What this task involves: Go to the line that contains "Where should I click to: Click the white" in the records below and repeat it, and each line after it, exactly through the end, omitting pictures.
-*-
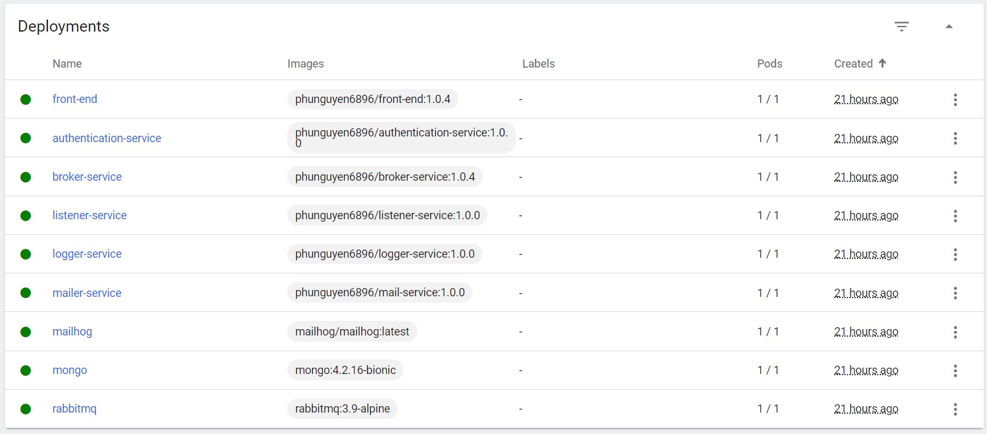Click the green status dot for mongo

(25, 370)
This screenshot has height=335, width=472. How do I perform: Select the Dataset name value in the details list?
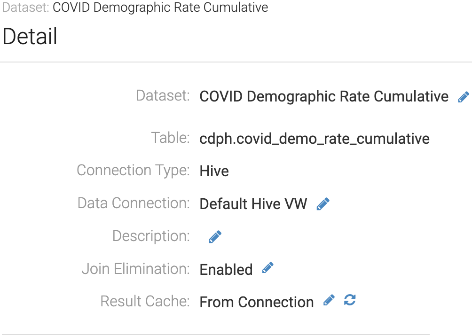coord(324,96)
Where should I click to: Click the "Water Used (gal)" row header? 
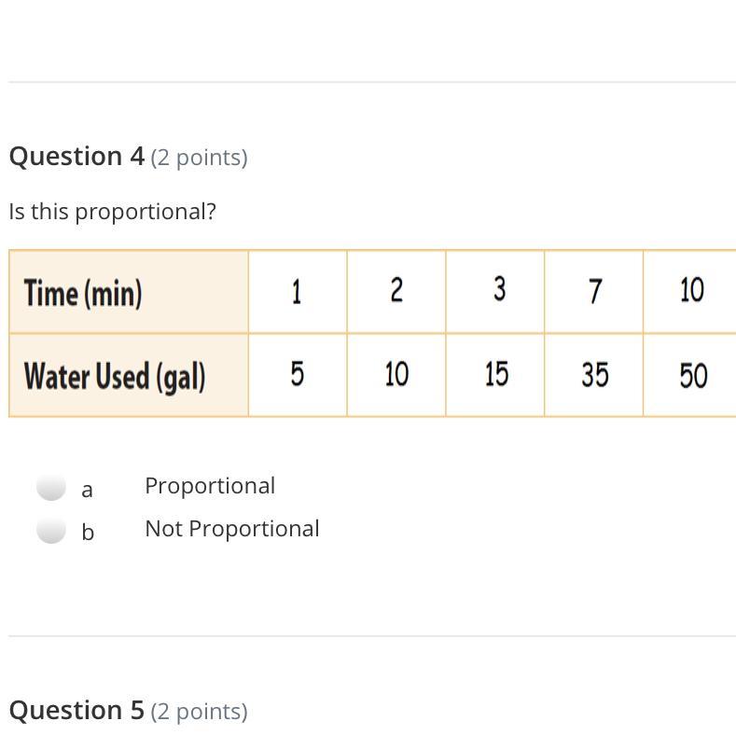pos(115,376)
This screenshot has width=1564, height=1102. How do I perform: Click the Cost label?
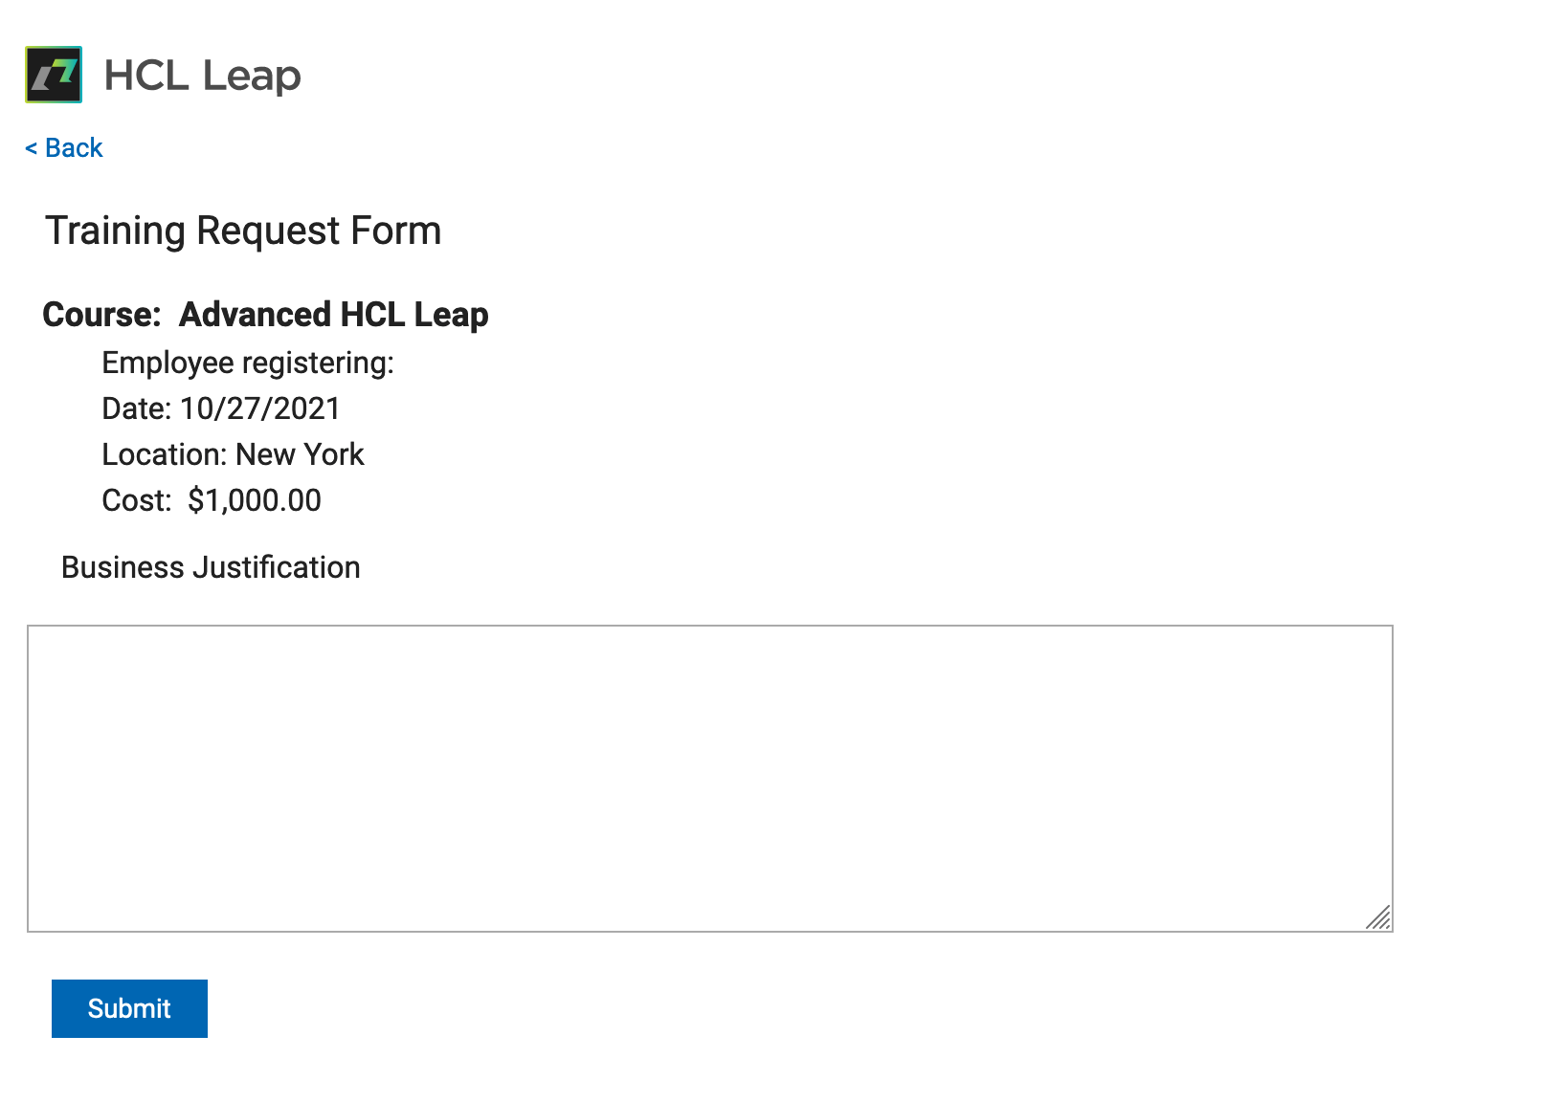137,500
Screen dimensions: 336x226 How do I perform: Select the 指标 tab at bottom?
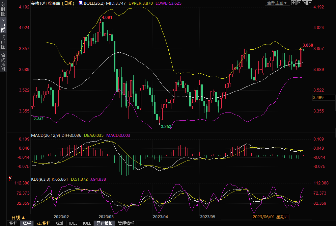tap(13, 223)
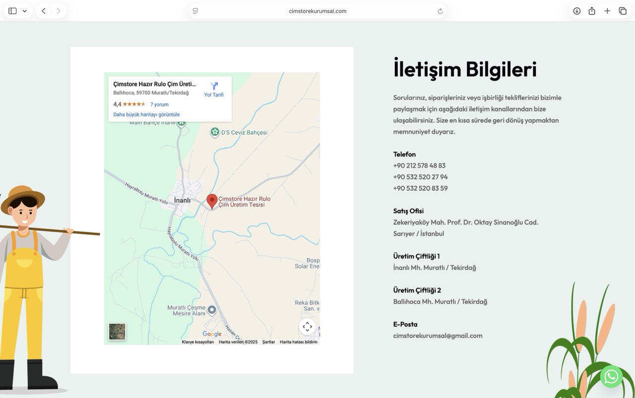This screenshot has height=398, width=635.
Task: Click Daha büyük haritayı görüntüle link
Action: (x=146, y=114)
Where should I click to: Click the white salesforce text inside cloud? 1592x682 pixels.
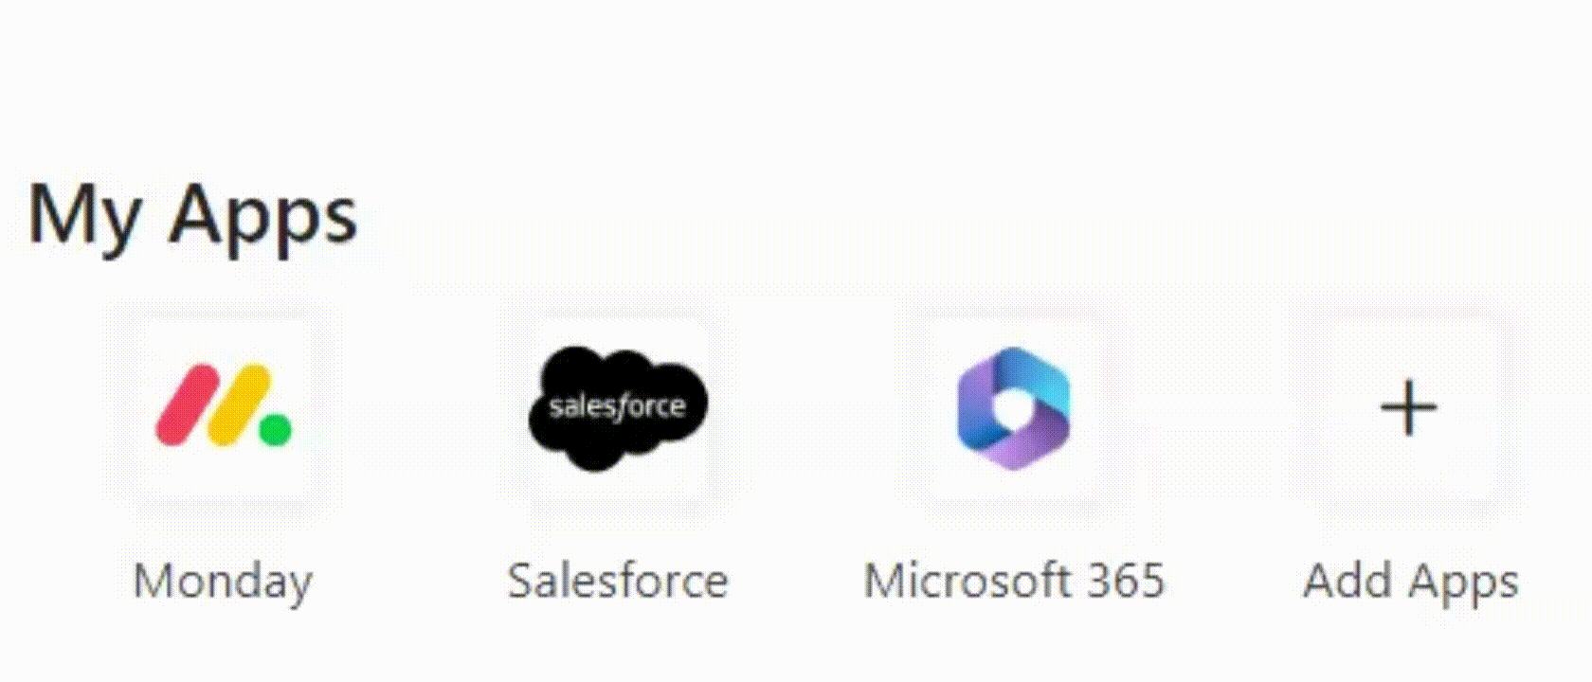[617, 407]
-*-
Solution to this problem:
Where should I click to: Click the white salesforce text inside cloud? 1592x682 pixels.
[617, 407]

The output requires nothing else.